Saved data entries

....

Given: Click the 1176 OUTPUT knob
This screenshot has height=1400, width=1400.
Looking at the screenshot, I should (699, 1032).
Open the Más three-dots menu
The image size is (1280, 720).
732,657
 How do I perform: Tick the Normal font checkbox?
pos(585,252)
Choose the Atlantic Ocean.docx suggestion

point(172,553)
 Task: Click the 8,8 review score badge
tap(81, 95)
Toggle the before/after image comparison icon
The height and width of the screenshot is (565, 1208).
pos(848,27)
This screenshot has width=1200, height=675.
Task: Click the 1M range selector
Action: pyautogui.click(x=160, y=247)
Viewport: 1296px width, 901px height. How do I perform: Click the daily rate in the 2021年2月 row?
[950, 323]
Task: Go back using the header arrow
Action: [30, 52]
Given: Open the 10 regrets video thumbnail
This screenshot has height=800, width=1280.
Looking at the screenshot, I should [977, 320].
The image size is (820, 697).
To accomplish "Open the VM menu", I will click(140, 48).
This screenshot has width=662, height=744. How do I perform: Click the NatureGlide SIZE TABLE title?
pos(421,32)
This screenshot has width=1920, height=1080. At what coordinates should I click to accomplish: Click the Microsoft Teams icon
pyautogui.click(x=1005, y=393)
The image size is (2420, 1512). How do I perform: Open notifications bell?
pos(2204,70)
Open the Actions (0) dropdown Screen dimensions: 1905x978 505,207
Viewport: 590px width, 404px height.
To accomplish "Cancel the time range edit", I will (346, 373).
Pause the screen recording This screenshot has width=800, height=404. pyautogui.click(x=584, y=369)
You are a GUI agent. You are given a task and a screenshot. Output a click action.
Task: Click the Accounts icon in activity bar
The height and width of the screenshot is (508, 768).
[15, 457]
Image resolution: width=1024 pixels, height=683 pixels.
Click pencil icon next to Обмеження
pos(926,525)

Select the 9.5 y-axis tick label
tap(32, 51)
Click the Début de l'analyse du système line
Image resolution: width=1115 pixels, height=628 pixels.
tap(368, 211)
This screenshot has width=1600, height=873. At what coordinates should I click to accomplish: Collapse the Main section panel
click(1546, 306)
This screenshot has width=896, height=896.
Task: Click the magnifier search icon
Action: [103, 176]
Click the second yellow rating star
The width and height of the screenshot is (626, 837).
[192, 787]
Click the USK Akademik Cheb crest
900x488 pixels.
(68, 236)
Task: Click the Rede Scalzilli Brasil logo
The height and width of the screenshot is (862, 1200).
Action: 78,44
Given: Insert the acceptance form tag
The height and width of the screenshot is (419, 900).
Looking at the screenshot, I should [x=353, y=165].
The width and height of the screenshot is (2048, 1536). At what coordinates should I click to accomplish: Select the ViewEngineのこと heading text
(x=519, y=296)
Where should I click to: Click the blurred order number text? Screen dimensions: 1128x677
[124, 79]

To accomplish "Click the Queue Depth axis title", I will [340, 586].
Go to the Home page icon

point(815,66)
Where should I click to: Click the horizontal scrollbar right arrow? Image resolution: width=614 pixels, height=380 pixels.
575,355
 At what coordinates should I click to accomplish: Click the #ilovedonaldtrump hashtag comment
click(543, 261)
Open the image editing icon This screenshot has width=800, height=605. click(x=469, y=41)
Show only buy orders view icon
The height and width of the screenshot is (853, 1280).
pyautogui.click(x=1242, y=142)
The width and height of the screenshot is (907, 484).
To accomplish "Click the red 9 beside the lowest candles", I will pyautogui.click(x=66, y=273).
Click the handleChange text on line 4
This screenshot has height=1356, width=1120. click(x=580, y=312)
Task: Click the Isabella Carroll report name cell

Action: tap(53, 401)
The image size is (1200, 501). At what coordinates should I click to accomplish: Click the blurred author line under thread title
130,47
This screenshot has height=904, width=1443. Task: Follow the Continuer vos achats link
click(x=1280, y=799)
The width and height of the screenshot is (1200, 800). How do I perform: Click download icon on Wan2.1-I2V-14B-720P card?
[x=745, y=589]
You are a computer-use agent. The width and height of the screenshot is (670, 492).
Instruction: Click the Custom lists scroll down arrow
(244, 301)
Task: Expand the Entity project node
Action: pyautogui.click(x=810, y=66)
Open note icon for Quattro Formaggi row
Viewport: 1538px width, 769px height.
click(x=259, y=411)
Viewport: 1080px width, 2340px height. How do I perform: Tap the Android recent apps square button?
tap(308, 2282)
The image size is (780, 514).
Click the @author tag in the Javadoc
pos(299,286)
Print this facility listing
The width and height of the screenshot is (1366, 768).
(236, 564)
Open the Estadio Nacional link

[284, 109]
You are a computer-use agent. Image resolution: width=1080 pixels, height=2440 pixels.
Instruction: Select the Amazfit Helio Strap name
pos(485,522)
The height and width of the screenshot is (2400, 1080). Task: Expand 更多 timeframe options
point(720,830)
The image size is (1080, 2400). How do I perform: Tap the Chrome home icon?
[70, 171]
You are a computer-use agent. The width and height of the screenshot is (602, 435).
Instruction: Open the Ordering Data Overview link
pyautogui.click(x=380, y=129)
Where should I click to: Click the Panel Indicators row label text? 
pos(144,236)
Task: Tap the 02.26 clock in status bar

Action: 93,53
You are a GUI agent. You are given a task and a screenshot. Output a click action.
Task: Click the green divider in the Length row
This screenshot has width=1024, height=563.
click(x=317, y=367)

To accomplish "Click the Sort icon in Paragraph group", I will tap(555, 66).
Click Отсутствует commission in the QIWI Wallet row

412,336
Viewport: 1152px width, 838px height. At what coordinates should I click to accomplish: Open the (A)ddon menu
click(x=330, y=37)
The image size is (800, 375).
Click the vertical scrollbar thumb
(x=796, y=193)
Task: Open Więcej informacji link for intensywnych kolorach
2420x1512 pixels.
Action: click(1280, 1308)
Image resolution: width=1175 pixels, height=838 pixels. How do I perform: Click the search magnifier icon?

....

Exercise
Determine the count of lines in the data that contain the string "computer", and reply with that count alone.

Task response
3